In the mid-1980s, Rink Dickinson wanted to go into business to help an unusual constituency: his vendors. He proposed to import coffee by paying impoverished Latin American farmers double the going rate for their beans. Reaction from potential investors was predictably cool. "People were just, like, 'That's a bad idea,'" he recalls. "The concept of having your values embedded in everything you did in your business ... was just not happening in any major way at all." Nonetheless, with just $100,000 from family, friends and a few supportive idealists, Equal Exchange was born in 1986 in a 2,000-sq.-ft. room in Boston's South End. Today copresident Dickinson boasts a 77,000-sq.-ft. facility outside Boston, a full-time staff of 80 and a 33% average annual growth rate over 19 years.
But the real accomplishment, Dickinson will tell you, is what has happened in the 15 developing nations where Equal Exchange buys from indigenous farmer cooperatives. In Oaxaca, Mexico, residents ride a fleet of cooperative-funded buses on routes that take hours to walk. In La Libertad, El Salvador, children who used to walk past an empty school building now study inside with a teacher who is paid by the cooperative. In Chajul, Guatemala, a cooperative-funded health clinic is helping reduce child mortality. And in remote corners of Peru, growing numbers of children of uneducated farmers are leaving to pursue university degrees, thanks in part to a predictable market for family-grown crops.

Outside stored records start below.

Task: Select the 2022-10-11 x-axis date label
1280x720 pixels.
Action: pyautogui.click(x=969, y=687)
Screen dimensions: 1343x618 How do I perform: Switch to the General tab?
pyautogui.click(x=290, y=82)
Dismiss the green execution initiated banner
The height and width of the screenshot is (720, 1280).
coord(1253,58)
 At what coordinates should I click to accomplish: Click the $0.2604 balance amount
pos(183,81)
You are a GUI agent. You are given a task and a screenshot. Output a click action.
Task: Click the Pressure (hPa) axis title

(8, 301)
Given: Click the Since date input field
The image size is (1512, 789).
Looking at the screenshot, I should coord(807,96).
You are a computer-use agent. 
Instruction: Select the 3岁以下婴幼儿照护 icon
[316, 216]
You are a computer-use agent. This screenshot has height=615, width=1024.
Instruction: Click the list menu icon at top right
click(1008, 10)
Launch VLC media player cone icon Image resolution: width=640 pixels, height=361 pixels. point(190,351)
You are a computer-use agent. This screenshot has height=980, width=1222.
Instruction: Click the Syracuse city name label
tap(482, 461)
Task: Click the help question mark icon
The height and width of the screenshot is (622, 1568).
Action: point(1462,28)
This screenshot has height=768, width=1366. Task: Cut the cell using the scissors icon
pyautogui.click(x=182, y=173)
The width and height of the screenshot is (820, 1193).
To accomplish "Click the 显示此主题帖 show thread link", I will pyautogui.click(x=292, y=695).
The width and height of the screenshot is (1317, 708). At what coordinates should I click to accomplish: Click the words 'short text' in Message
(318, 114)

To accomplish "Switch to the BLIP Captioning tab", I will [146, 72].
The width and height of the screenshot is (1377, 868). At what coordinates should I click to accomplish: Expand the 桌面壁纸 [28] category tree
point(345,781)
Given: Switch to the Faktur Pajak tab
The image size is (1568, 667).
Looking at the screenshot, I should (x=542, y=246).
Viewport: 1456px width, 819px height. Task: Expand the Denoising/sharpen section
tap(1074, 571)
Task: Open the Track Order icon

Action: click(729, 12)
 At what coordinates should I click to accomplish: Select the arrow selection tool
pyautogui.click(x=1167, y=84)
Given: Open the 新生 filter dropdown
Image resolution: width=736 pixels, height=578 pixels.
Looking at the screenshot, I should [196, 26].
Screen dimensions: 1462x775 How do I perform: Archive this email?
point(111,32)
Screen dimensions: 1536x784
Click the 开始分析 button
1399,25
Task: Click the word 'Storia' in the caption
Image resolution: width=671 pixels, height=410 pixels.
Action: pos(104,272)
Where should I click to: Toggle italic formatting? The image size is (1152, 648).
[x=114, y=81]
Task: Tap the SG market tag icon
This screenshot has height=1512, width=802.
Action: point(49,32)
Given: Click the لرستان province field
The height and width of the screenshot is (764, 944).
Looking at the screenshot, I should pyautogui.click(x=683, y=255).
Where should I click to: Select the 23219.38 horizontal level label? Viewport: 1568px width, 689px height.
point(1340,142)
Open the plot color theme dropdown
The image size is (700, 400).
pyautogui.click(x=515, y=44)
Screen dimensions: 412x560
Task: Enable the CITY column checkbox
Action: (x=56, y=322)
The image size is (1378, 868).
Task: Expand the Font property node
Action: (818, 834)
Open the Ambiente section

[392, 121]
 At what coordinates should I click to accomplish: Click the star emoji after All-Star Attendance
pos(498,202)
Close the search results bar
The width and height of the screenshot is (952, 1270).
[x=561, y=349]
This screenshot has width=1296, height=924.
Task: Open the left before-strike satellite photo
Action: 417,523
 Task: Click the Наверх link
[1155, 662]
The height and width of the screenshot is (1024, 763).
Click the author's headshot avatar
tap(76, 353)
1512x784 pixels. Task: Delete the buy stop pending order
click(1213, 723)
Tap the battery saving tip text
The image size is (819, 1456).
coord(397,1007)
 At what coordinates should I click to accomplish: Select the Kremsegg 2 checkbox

Equal Exchange can also boast that it started a trend. About 450 coffee importers opt to pay above-market rates for certain beans and then sell the product as premium coffee in 45,000 stores nationwide with Fair Trade certification, an independent audit from TransFair USA. The Fair Trade sector accounts for just 2% of the $22 billion domestic retail coffee market. But the industry is striving to keep up with rising public expectations for the way the brew comes to market.
Starbucks Coffee, for instance, in 2004 piloted its own certification program known as Coffee and Farmer Equity (C.A.F.E.) Practices. By 2007, the company intends to buy more than half its coffee from a supply chain that independent auditors have inspected. Among the criteria: growers must minimize deforestation and receive "premium" prices, that is, those high enough to turn a profit.
Equal Exchange has helped create a new paradigm in an industry with a reputation for keeping suppliers poor. "The coffee industry for several hundred years has been viewed as a competition between producers and consumers," says Ted Lingle, executive director of the Specialty Coffee Association of America. "Where the specialty market is changing is in getting everyone in the supply chain to recognize that there's a partnership [which entails] some sort of shared prosperity."